According to a press release from Invisible Narratives, the Skibidi Toilet franchise collectively boasts over 35 billion views.
What Is ‘Skibidi Toilet’?
The series was created by Georgia-based animator Alexey Gerasimov, who uploaded the first Skibidi Toilet video as an 11-second short on YouTube. Said short features a head poking out of a toilet and singing an altered version of a Biser King song that originated from a TikTok meme.
Gerasimov was originally inspired by terrible dreams of “heads coming out of toilets,” and turned his nightmare fuel into a story using Valve’s Source Filmmaker.
The series has since grown increasingly elaborate, showing the fallout of a catastrophic arms race between the Skibidi Toilets and the mechanical men.
Many episodes of the series bear more resemblance to first-person shooters than traditional action films, and characters from famous video game franchises have appeared as easter eggs for eagle-eyed fans to spot.
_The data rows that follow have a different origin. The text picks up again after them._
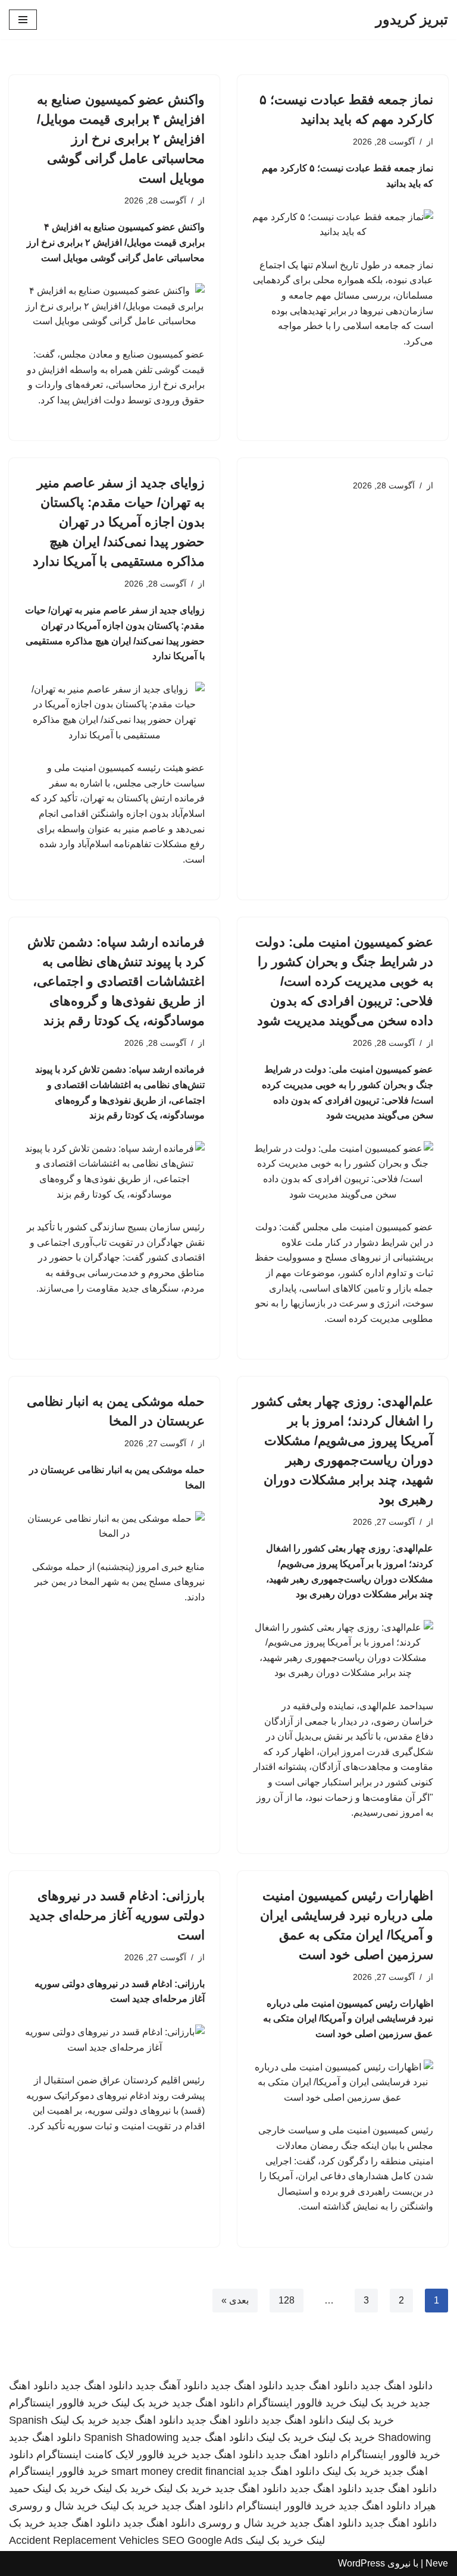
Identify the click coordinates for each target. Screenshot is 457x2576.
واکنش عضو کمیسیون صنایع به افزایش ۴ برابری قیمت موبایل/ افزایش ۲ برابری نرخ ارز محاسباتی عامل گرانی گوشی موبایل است (121, 139)
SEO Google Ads (202, 2540)
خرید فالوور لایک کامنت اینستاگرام (112, 2455)
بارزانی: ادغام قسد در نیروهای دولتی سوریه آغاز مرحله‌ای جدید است (117, 1915)
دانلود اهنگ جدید (397, 2386)
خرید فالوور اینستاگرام (296, 2403)
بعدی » (235, 2300)
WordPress (361, 2563)
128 (286, 2300)
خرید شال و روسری (53, 2506)
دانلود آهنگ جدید (172, 2386)
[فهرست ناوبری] (23, 20)
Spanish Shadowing (131, 2437)
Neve (436, 2563)
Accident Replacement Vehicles (84, 2540)
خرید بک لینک (378, 2403)
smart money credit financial (178, 2471)
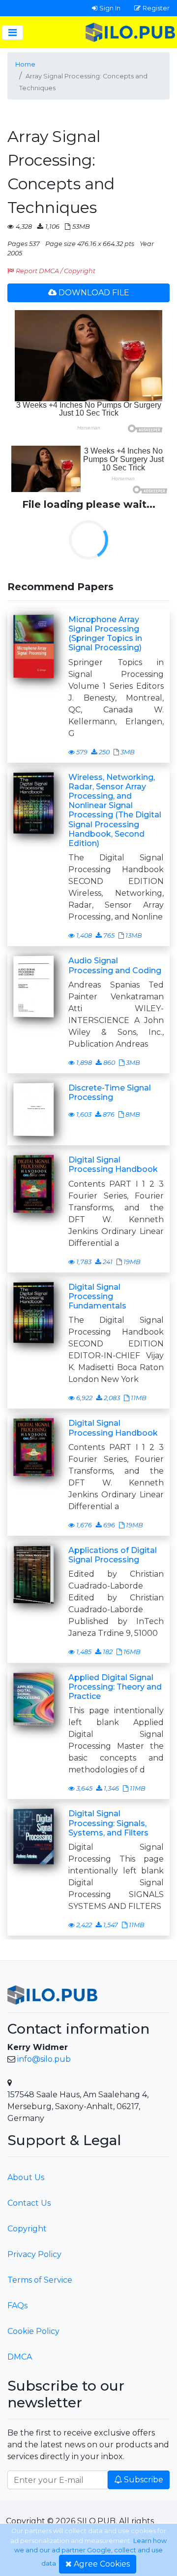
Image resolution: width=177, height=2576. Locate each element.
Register (156, 8)
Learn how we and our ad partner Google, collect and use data (90, 2552)
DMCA (19, 2357)
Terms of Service (39, 2280)
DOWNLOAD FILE (94, 292)
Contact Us (29, 2203)
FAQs (17, 2305)
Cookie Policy (33, 2331)
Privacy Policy (34, 2254)
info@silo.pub (44, 2059)
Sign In (109, 8)
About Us (25, 2177)
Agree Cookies (102, 2564)
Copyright (27, 2228)
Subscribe (143, 2479)
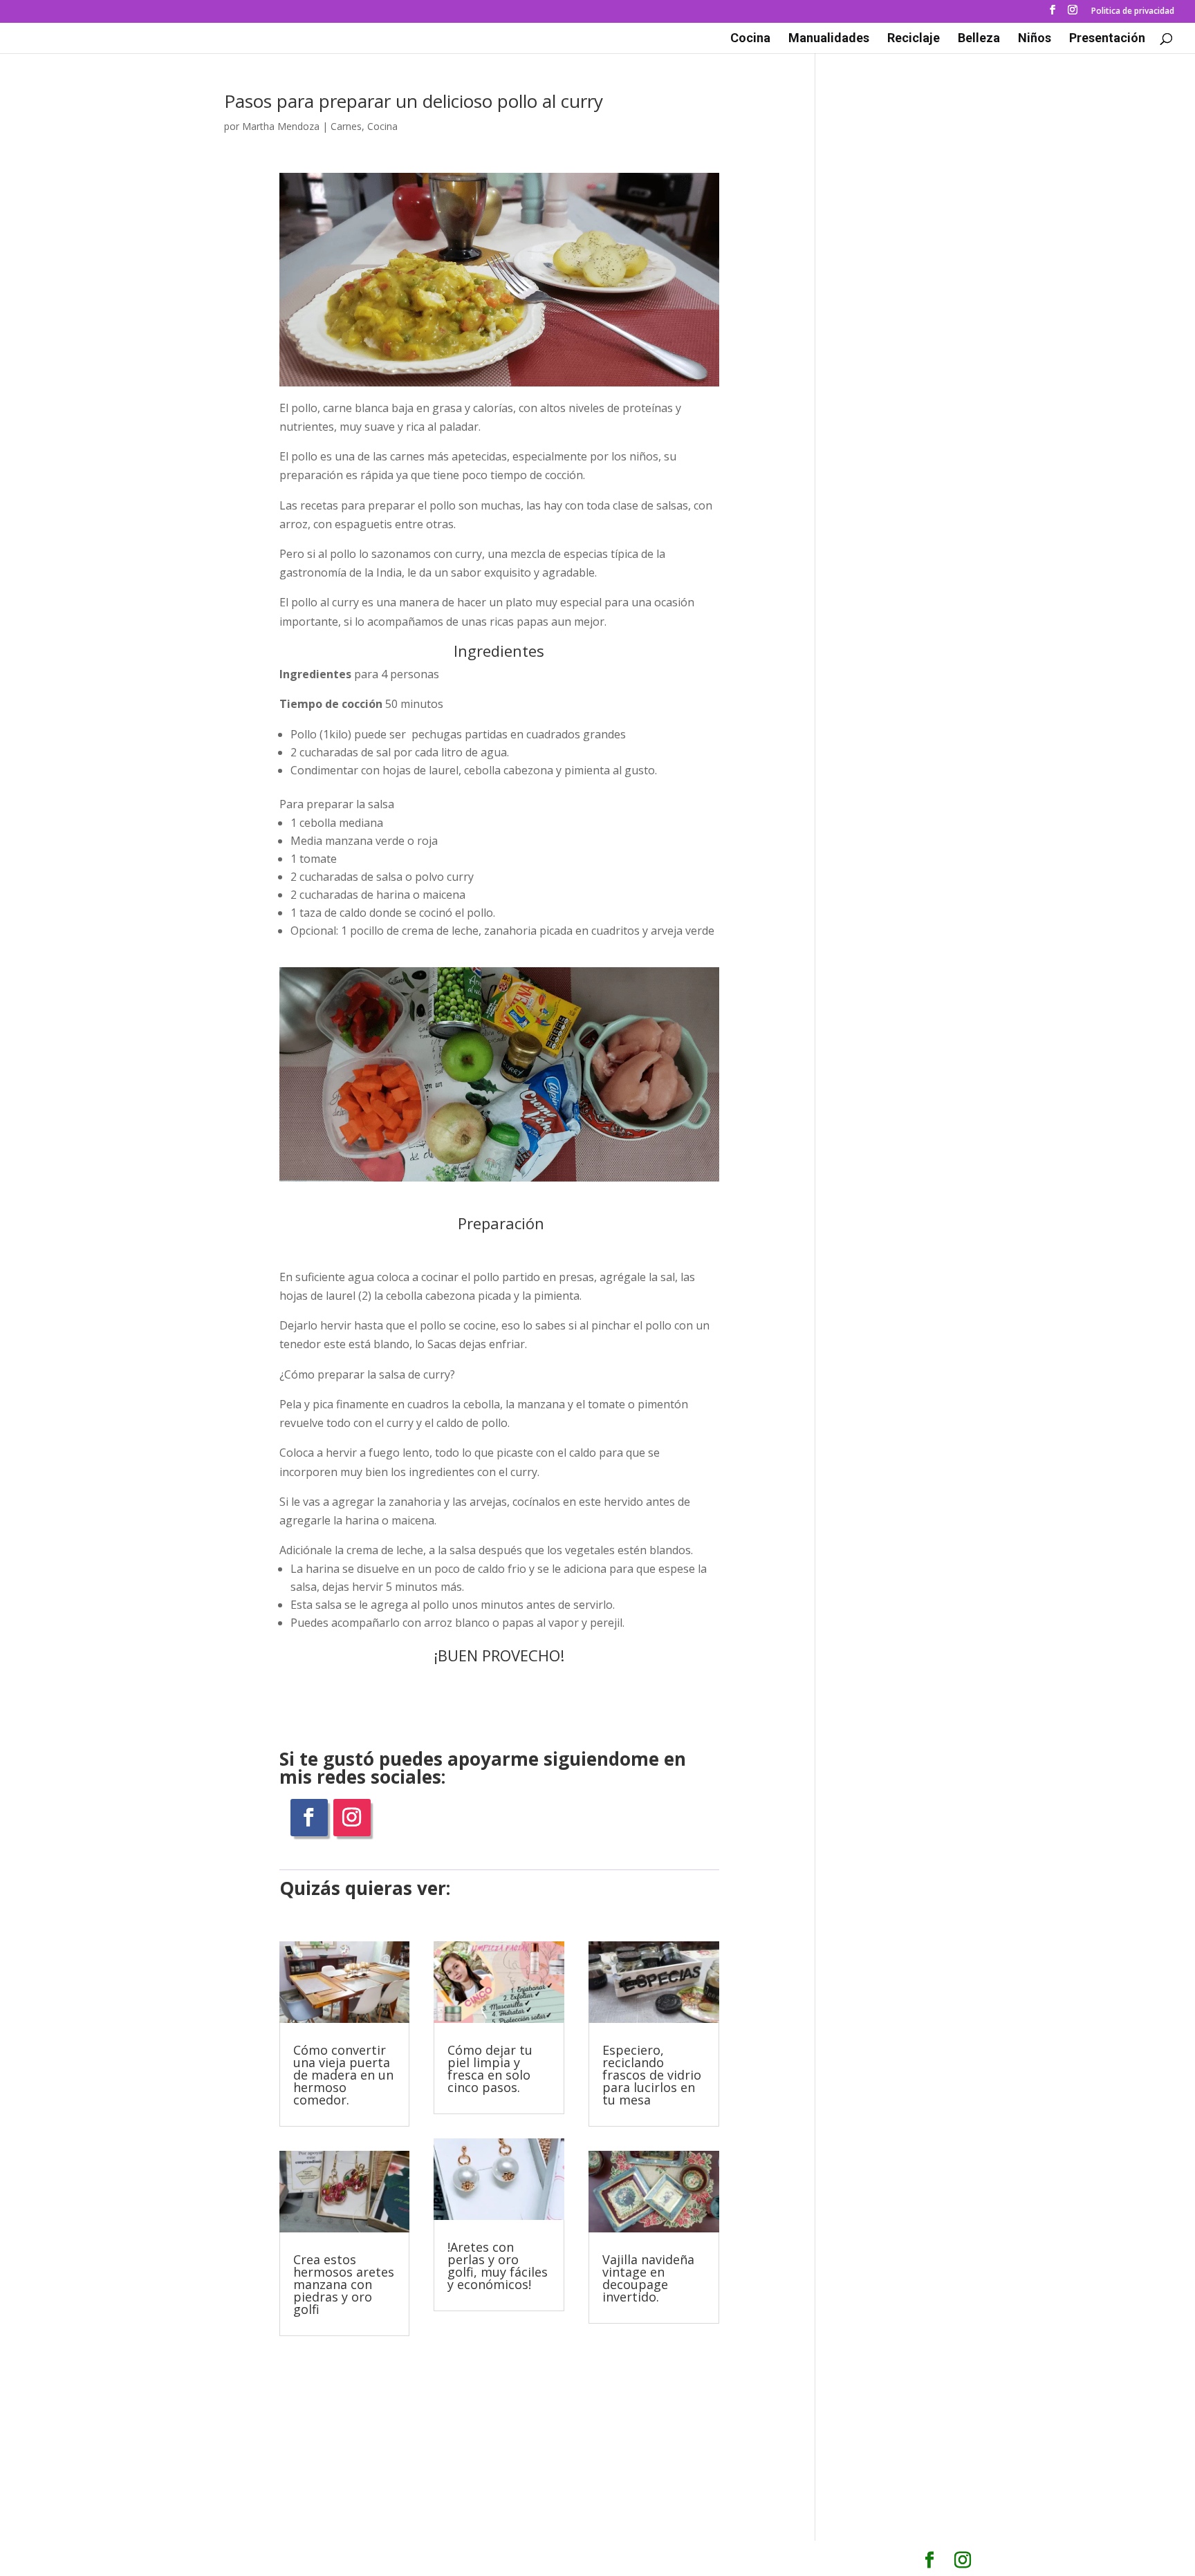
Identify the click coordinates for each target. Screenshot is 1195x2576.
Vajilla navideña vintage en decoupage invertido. (648, 2278)
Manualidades (828, 39)
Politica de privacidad (1132, 12)
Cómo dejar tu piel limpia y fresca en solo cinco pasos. (489, 2069)
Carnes (346, 126)
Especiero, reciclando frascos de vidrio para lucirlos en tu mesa (651, 2075)
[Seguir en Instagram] (352, 1817)
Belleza (979, 39)
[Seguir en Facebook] (309, 1817)
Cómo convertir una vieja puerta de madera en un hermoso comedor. (343, 2075)
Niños (1034, 39)
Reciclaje (913, 39)
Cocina (750, 39)
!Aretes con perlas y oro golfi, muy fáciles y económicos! (497, 2266)
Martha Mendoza (280, 126)
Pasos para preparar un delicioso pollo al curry (413, 100)
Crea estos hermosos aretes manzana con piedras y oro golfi (343, 2284)
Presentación (1107, 39)
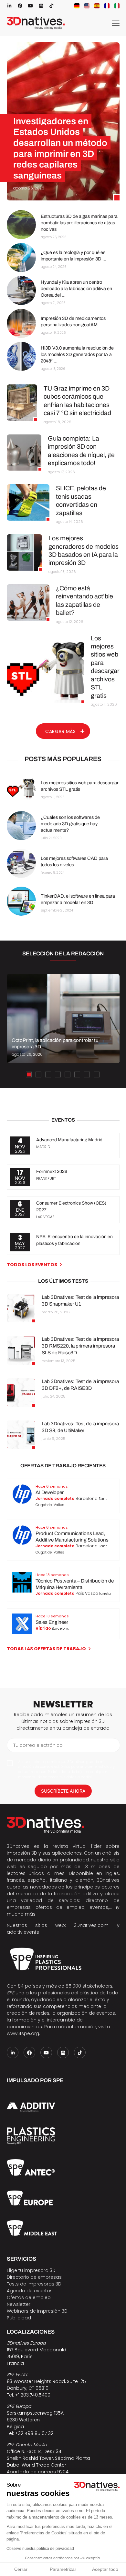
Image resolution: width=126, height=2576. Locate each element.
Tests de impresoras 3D (34, 2284)
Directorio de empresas (34, 2277)
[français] (107, 5)
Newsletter (18, 2304)
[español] (97, 5)
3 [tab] (48, 1074)
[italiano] (117, 5)
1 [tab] (29, 1074)
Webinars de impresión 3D (37, 2311)
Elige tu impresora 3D (31, 2270)
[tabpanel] (63, 1019)
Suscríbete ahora (63, 1791)
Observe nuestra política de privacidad (40, 2548)
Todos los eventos (32, 1264)
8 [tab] (97, 1074)
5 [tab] (67, 1074)
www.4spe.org (23, 2033)
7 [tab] (87, 1074)
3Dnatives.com (91, 1925)
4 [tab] (58, 1074)
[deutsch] (76, 5)
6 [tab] (77, 1074)
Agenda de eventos (30, 2290)
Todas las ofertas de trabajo (46, 1648)
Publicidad (19, 2318)
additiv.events (23, 1932)
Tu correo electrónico (38, 1745)
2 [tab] (38, 1074)
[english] (86, 5)
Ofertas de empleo (29, 2297)
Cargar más (60, 731)
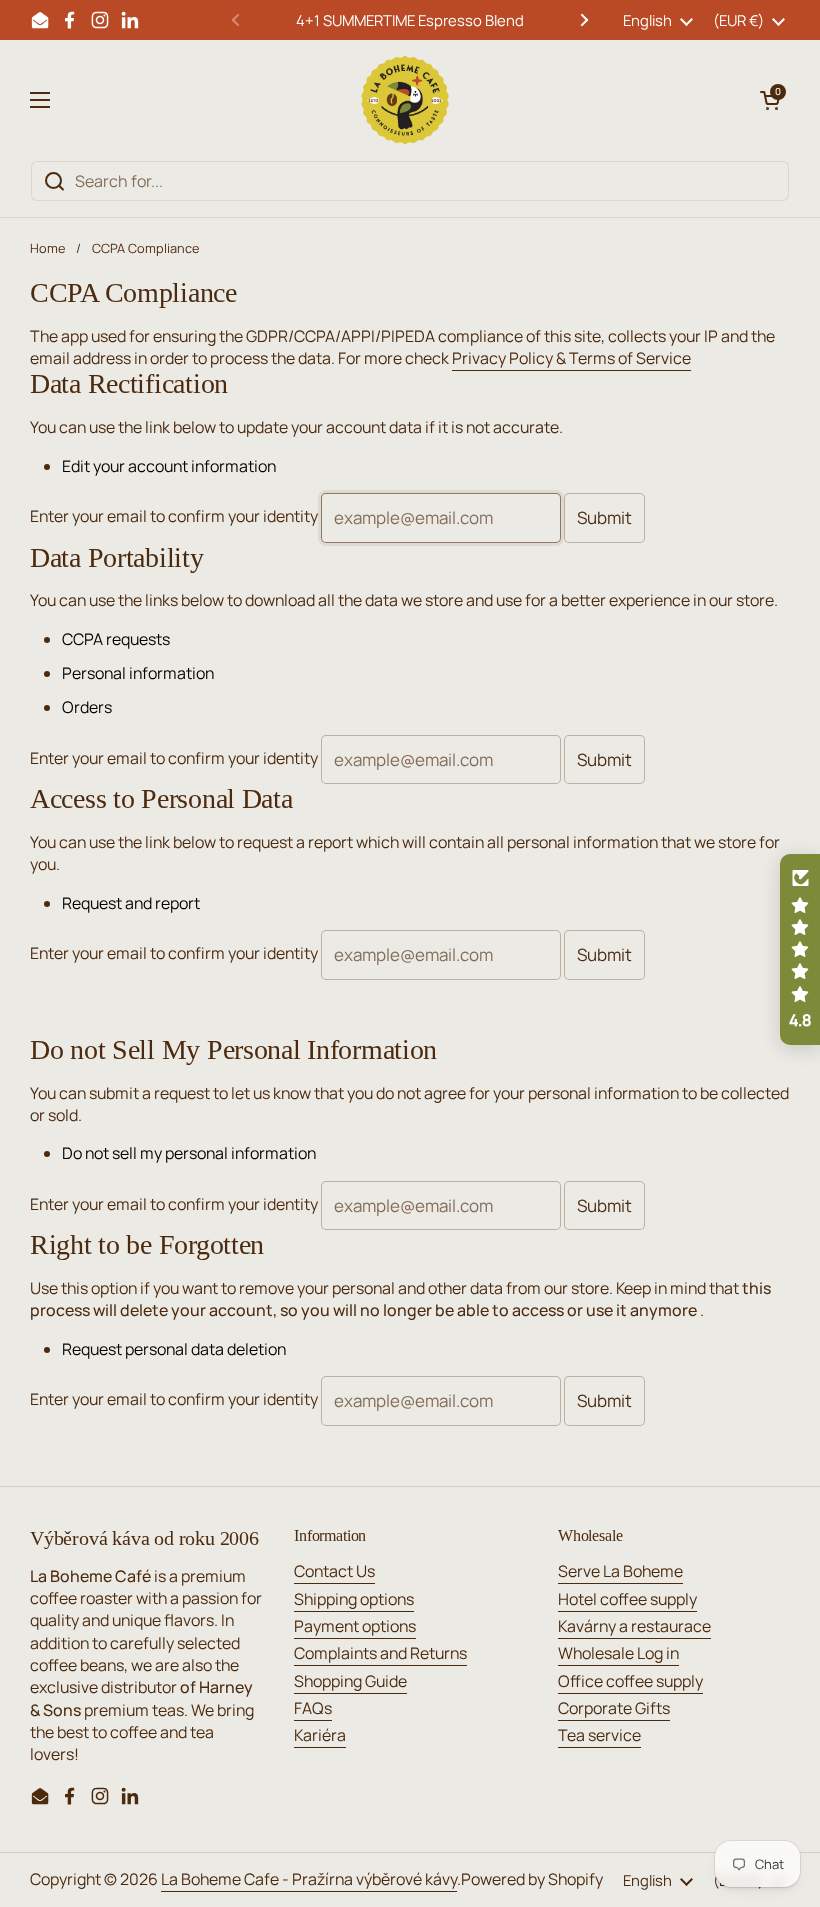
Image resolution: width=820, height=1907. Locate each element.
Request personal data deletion (174, 1349)
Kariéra (320, 1735)
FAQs (313, 1708)
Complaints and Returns (380, 1653)
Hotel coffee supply (627, 1599)
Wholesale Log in (618, 1653)
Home (47, 248)
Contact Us (334, 1571)
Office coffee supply (630, 1681)
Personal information (138, 673)
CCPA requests (116, 639)
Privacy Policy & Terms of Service (571, 358)
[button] (770, 100)
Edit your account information (169, 466)
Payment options (355, 1626)
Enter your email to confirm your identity (174, 516)
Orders (87, 707)
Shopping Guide (350, 1681)
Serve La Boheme (620, 1571)
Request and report (131, 903)
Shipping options (354, 1599)
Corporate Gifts (614, 1708)
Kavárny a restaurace (634, 1626)
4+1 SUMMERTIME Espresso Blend (410, 20)
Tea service (599, 1735)
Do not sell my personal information (189, 1153)
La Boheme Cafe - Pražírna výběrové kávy (309, 1879)
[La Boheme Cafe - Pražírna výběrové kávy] (405, 100)
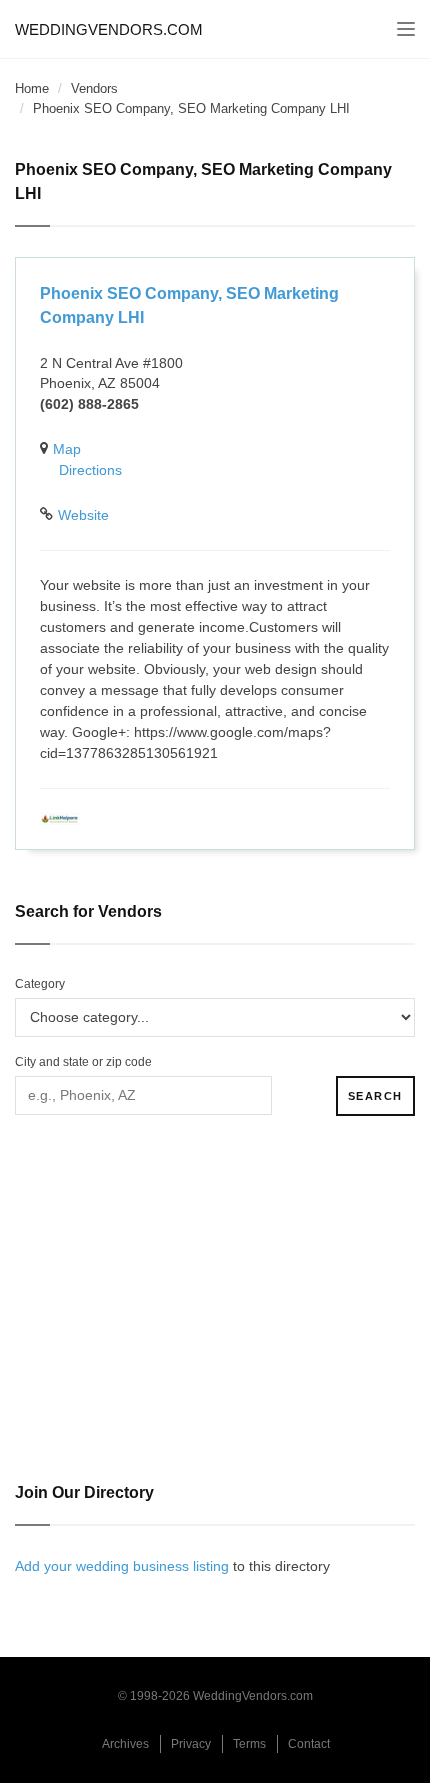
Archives (125, 1744)
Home (32, 88)
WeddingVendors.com (109, 29)
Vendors (94, 88)
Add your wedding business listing (122, 1566)
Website (83, 515)
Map (67, 449)
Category (40, 984)
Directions (90, 470)
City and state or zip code (83, 1062)
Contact (309, 1744)
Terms (249, 1744)
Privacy (191, 1744)
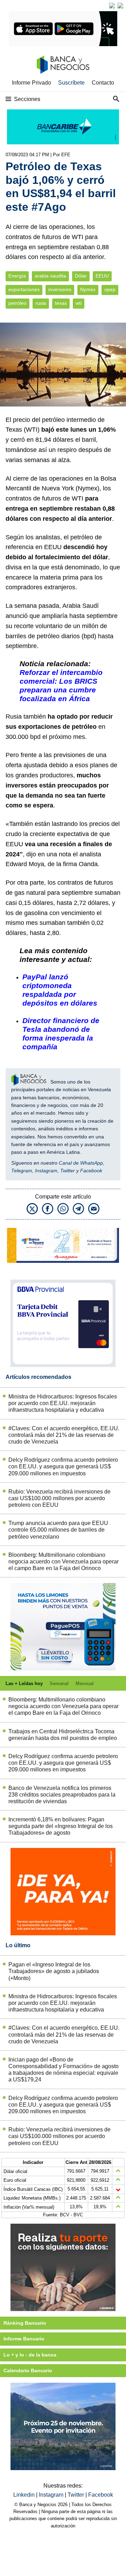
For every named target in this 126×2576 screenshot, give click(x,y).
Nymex (88, 289)
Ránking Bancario (25, 2323)
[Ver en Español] (120, 5)
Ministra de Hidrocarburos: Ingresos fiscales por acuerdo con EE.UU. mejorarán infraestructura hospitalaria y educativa (62, 1403)
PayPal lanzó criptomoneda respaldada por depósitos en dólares (59, 990)
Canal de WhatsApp (81, 1163)
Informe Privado (31, 83)
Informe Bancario (24, 2338)
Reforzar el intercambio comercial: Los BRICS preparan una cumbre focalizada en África (61, 685)
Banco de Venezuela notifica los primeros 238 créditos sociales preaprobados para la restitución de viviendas (61, 1794)
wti (79, 303)
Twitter (67, 1170)
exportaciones (24, 289)
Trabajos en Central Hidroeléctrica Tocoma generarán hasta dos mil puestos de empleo (62, 1734)
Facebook (91, 1170)
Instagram (46, 1170)
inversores (59, 289)
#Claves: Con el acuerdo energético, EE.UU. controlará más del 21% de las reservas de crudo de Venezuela (63, 1435)
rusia (40, 303)
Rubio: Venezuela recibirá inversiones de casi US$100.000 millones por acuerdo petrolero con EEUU (59, 1498)
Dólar (81, 276)
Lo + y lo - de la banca (30, 2355)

More recent episodes of Skibidi Toilet depict kaiju-size mechs armed with laser beams, a far cry from the initial premise of scrappy, hand-to-hand combat, which featured plungers used as lethal weapons.
Gerasimov specifically cited Michael Bay’s Transformers films as an inspiration, so the viral YouTube series has come full circle.
The Michael Bay/Skibidi Toilet News Inspired Memes
The internet largely reacted with memes and skepticism to the news.
It appears that we have entered a strange new era of cinema, where popular IP is being mercilessly mined for content, a landscape in which Barbie can outshine The New Avengers.
Superheroes are no longer a safe bet at the box office, but video game adaptations such as Sonic, Super Mario and Minecraft are drawing in huge crowds.
In some cases, such as the Minecraft Movie, memes have spilled into the theatre seats, changing the way viewers interact with their favorite blockbusters.
The viral “Backrooms” phenomenon materialized online as a collective horror concept composed by anonymous internet users, and is also set for a film adaption.
Skibidi Toilet emerged from a primordial stew of memes, YouTube culture and video game assets (largely taken from Half-Life 2), and seems well-suited to inspire a similar trend.